Wednesday, March 23, 2011

Spring cleaning the psyche


In the winter I work in a rocking chair in the living room by the woodstove. In the winter my real office becomes a dumping place for unmade decisions. Today I moved back to my desk and it was a mess. I was feeling lazy and at loose ends, unable to start or finish anything.  With great reluctance, I began decluttering my office.

I not only dusted around the decisions but I made them, which mostly consisted of throwing papers into the recycle. Scribbled telephone notes; notes from long-ago meetings (was that just last October we were talking about that?); file folders full of information on topics that I might be interested in but am not, after all; thank-you notes and Christmas cards; all the do-this, do-that detritus of things that I have done or will never do. Time, as usual, had made a lot of decisions for me.

I found places to stash the few decisions I was not ready to make so they are at least out of my line of sight. I will leave them for Time to think about for a while. I put things into my line of sight that I am always losing track of—the good pens, the best headphones, my phone charger. I blessed my computer for the possibility of a near-paperless office.

This is satisfying work. I like both the process and the results. It soothes my cluttered spirit. Why don’t I do it more often? I really don’t know except I believe I have an inner Saboteur who revels in laziness and chaos, whose response to dutiful, purposeful, satisfying, and aesthetically pleasing existence is to turn away and suck chocolates in a dark corner with just enough light to read a trashy novel.

What does she want, really, this Saboteur?

She wants not to have to do things she doesn’t want to do.
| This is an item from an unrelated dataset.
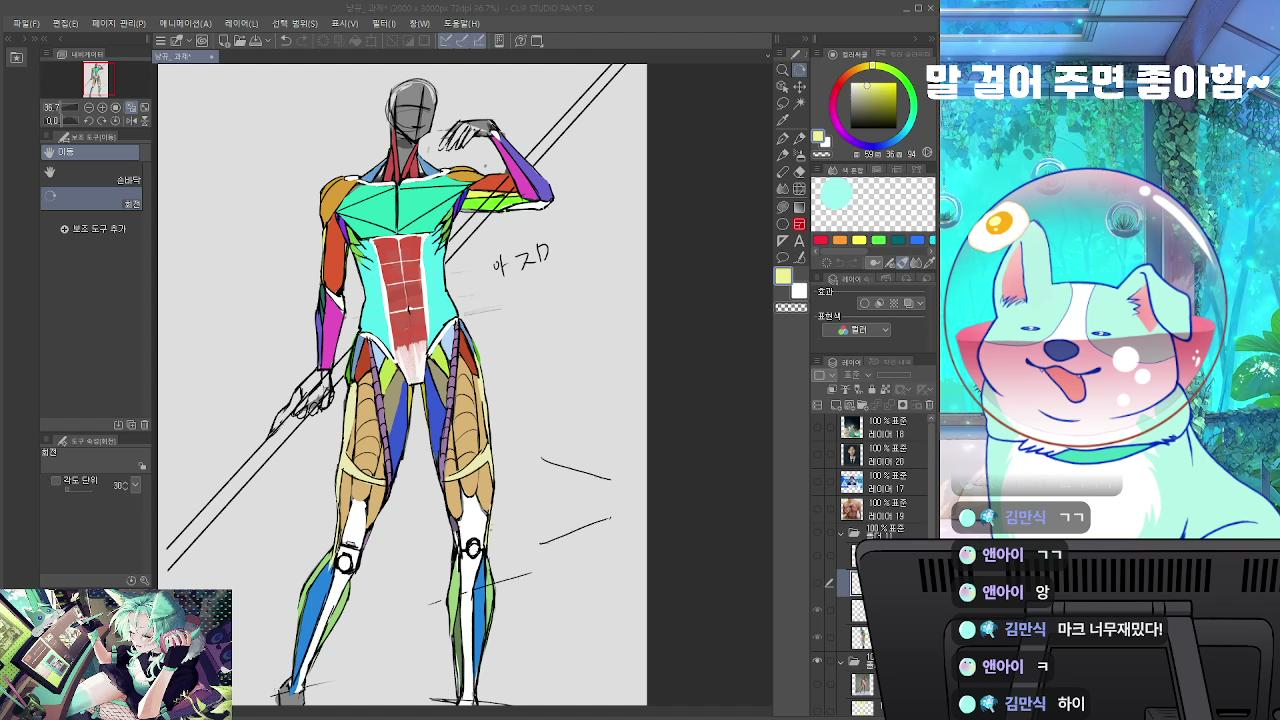This screenshot has height=720, width=1280.
Task: Select the 손바닥 hand sub tool
Action: click(x=93, y=174)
She wants not to be told what to do. So that nothing she ever does will ever be forced or difficult. So that she can sit still and veg. So that she can just be.

The Saboteur does not really like chaos and clutter. She does not feel better after an evening of watching TV. In fact, if I take the time to ask her what she really wants, take the time to probe, question after question, it turns out that she really wants the opposite of what she thinks she wants. She is not a permanent resident of my personality but a signal that things are not right, something is amiss, and I need to tend to it and get back to the basics of feeling good.

Now that my office is all tidy, the Saboteur is not sitting up there behind my forehead, growling and complaining. She is gone. In her place is a placid Sage, enjoying a cup of tea and a clean office.

I learned the probing, questioning technique from Connierae and Tamara Andreas’s Core Transformation: Reaching the Wellspring Within. It’s detailed and sometimes tedious do-it-yourself Neurolinguistic Programming therapy but it works. Friends and partners can do it together. Good for spring cleaning the psyche.